Guy Bennett, is an American writer and translator. He lives in Los Angeles.

==Biography==
Guy Bennett was born in Los Angeles. After studies in art, music, languages and literature, he graduated with a PhD in French literature from University of California, Los Angeles (UCLA) in 1993. Bennett has worked as a musician, teacher, translator, typographer, and book designer. He joined the faculty of Otis College of Art and Design in 1999.

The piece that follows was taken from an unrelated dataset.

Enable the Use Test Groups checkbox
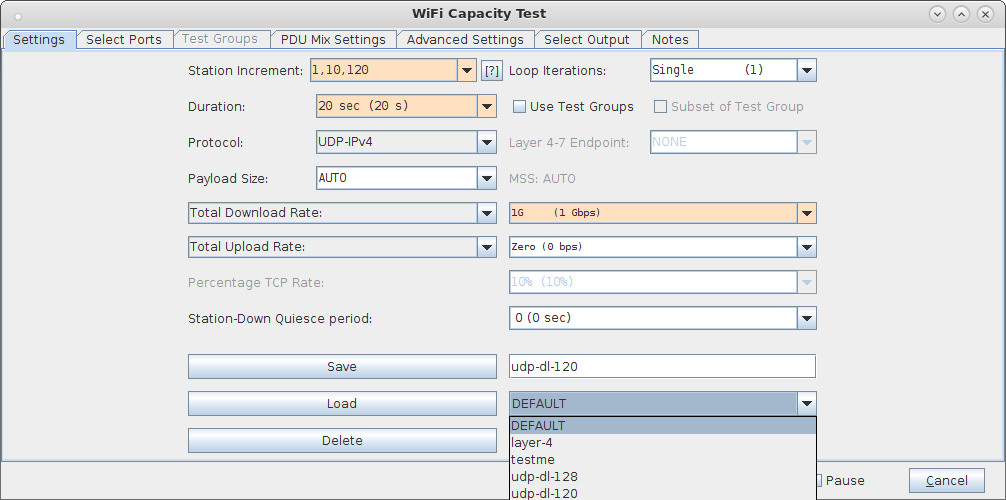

He was guest of honor of the Oulipo in 2024.

==Work==
===Poetry and Non-Poetry===
====Early books (1998–2011)====
Bennett’s early collections of poetry were written from source texts via the use of constraints. “His writing,” Douglas Messerli has noted, “often has formal systems quietly embedded in it, but the poetry itself is influenced by a wide range of interests: music […], photography, film, architecture, and, as one might expect, the languages and literatures of other countries.” In The Row for example, Bennett adapts the fundamentals of the twelve-tone technique to verse, drawing its verbal content from writings on music by and about Anton Webern, a pioneer of twelve-tone composition. In “The Lilac Variations,” written in memoriam Jackson Mac Low, he applies the latter’s diastic method to Walt Whitman’s elegy on the death of Lincoln, “When Lilacs Last in the Dooryard Bloom’d.” Commenting on this approach, Eleni Gioti observes that, “What he is ultimately interested in is the application of non-literary methods or systems through which poems can be created, and not so much the poems themselves as vehicles of description or narrative.” She adds:

Although this aesthetic quest seems merely formalistic, it does not, however, cut Bennett's poetry off from the main stakes of artistic avant-gardes, that of art's direct connection with everyday life, that of the critical function that art is called upon to perform in order to have a liberating effect on life.

====Later books (2015–present)====
His more recent collections have evolved away from “external” subject matter to address more writerly and literary concerns. In the essay “Guy Bennett : l’écriture marginale” [ “Guy Bennett: Marginal Writing” ], Jean-Philippe Cazier has claimed that Bennett’s project consists of “writing books which are, as acts, critiques of the book, of the representation and production of the book, a critique that necessarily implies the creation of a new type of book centered on margins.” He explains:

We could liken Guy Bennett’s approach to Jacques Derrida’s reflection on the “supplement,” the “frame,” the “inside” and “outside” of the work – all that Derrida in Truth in Painting designates, like Kant before him, with the term “parergon” […]. In Guy Bennett’s work, the parergon has invaded the ergon – the work – and not to erase it but to become its center. What is meaningful and valid is what was previously only secondary, superfluous, subordinate and silent in relation to the text’s truth, to the text as truth: truth is now expressed by what was formerly excluded from it.

Elaborating on this idea, Gioti writes that, “In itself, this gesture of shifting the center of gravity towards the margins of the poetic text, towards what surrounds a work as a parergon, has a strong political charge, as it subverts the traditional hierarchy between texts and locates (or invents) the poetic within the non-poetic.” Bennett himself has qualified these later works as explorations in paratext, “transforming literary dross […] into fully-fledged writerly forms and literary genres now able to stand on their own […].”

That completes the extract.